Exercise prompt: From the line containing "Where should I" through the last line of the material, copy every line exactly, both ends inclusive; do not copy pictures.

(Beginning of Data supplied)

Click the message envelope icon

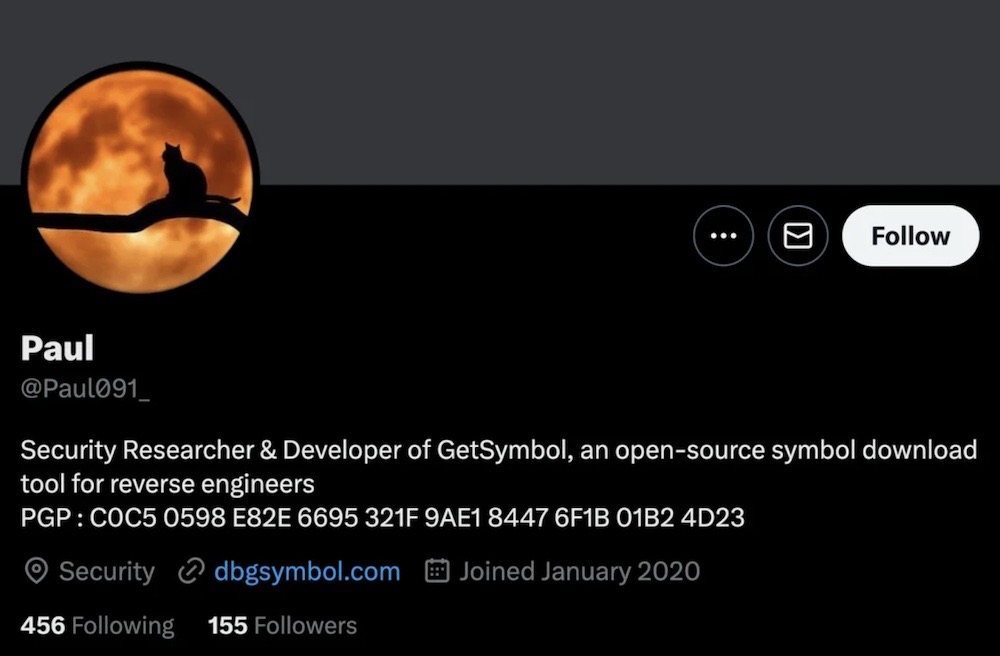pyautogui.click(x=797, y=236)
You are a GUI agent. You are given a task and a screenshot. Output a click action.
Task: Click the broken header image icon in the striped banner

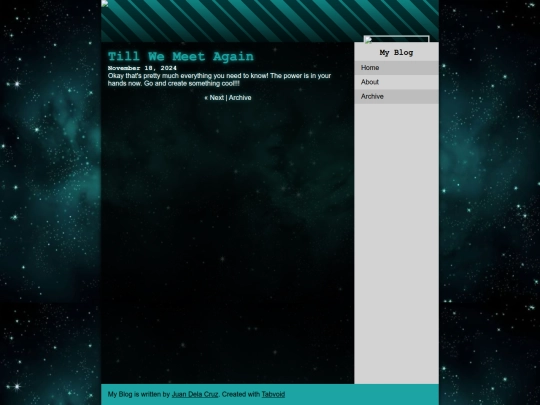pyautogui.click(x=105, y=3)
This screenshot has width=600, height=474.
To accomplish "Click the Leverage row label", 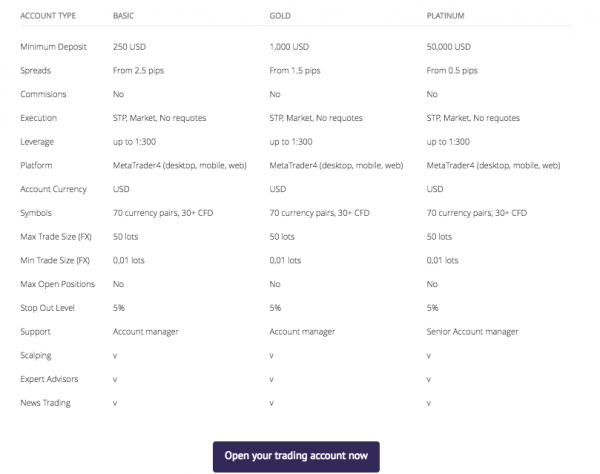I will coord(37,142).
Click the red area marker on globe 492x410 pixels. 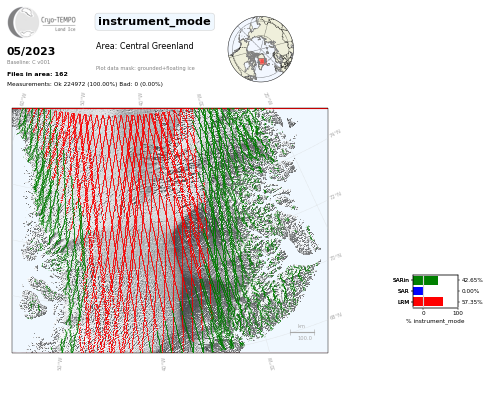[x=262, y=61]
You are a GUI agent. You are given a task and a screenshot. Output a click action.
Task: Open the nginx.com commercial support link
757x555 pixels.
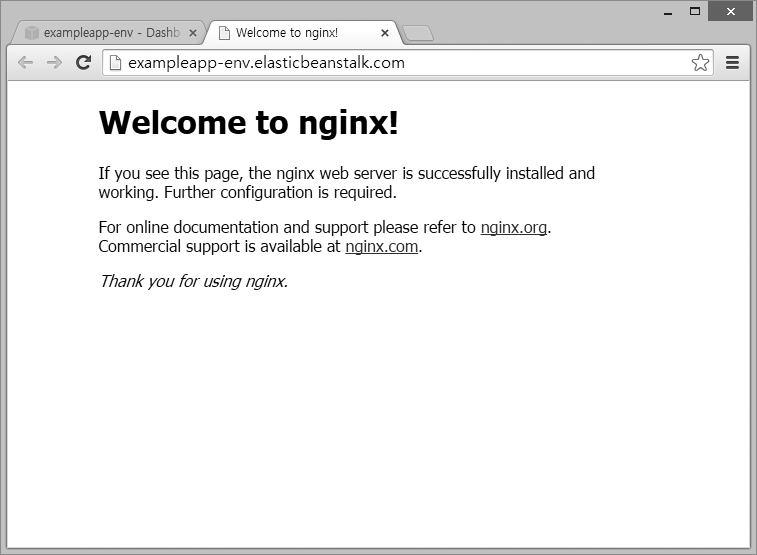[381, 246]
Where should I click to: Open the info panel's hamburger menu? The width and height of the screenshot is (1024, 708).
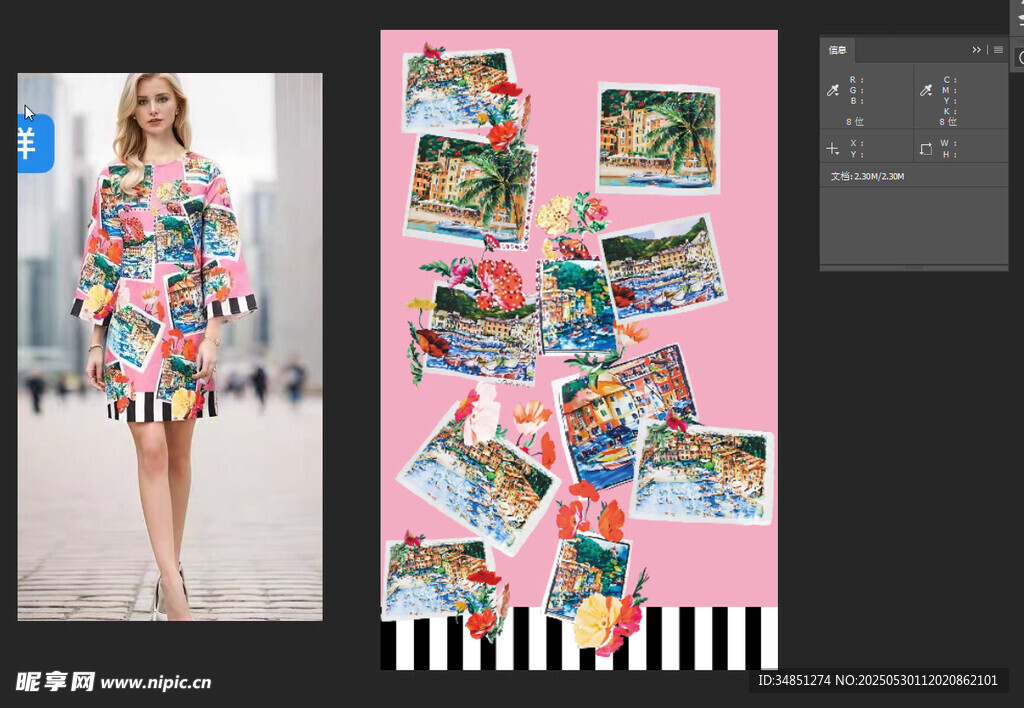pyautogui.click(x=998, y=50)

(End of Data supplied)

Task response:
Where should I click to: Open the info panel's hamburger menu? The width and height of the screenshot is (1024, 708).
pyautogui.click(x=998, y=50)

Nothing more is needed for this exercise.